The diseased plants were washed with running tap water, and the boundary between the healthy area and the diseased area was cut while the pathogens were isolated by growing cultures from the diseased areas on Phytophthora semi-selective medium. The internal transcribed spacer (ITS) region of the isolates was used in this study for identification. Test plants were cultivated in the glasshouse at 20℃ - 30℃ for 4 months and then used for pathogenicity test. The pots with plants inoculated with mycelial plugs and zoospores were placed at 25℃ for 48 h in a dew chamber where relative humidity was above 95%, and then moved into the glasshouse at 20℃ - 30℃. The presence or absence of pathogenicity of the strains was determined by evaluating the symptom of plant wilting. The inoculation test was performed in three replicates with a non-treated control.
On the basis of results of ITS sequence analysis, the strains isolated from the diseased plants was identified as Phytophthora sansomeana. Biological assay using test plants confirmed the pathogenicity of P. sansomeana against Atractylodes macrocephala.
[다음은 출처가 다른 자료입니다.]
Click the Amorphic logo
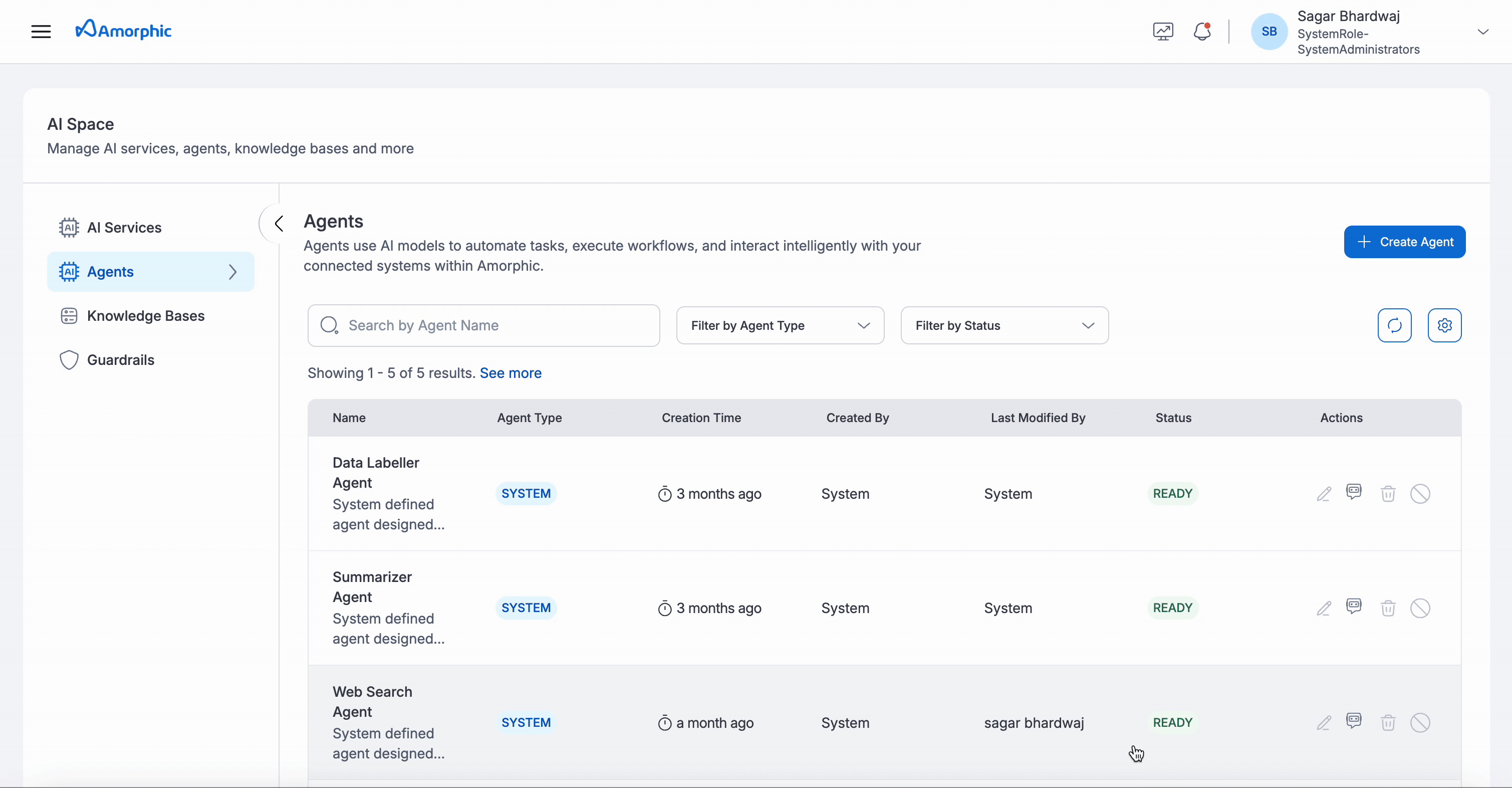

This is the first report of rhizome rot in A. macrocephala caused by P. sansomeana.
Keywords:
Atractylodes. japonica, Atractylodes macrocephala Koidz, Pathogenicity, Phytophthora sansomeana, Rhizome Rot서 언
국화과 (Compositae)에 속하는 삽주 속 (Atractypdes spp.) 식물은 다년생 초본으로 이 중 삽주 (Atractylodes japonica Koidz.) 또는 큰꽃삽주 (Atractylodes macrocephala Koidz.)의 뿌리줄기로서 그대로 또는 주피를 제거한 것을 한약재명으로 백출 (白朮)이라 부른다 (Lee et al., 2002; MFDS, 2019). 한국에 자생하는 삽주 (A. japonica)가 오랜 기간 약재로 사용되어져 왔지만 생산성이 좋은 큰꽃삽주 (A. macrocephala)가 중국으로부터 국내에 도입되어 재배가 늘어난 이후로는 삽주 (A. japonica)와 큰꽃삽주 (A. macrocephala) 모두 백출로 규정하여 사용하고 있다 (MFDS, 2000).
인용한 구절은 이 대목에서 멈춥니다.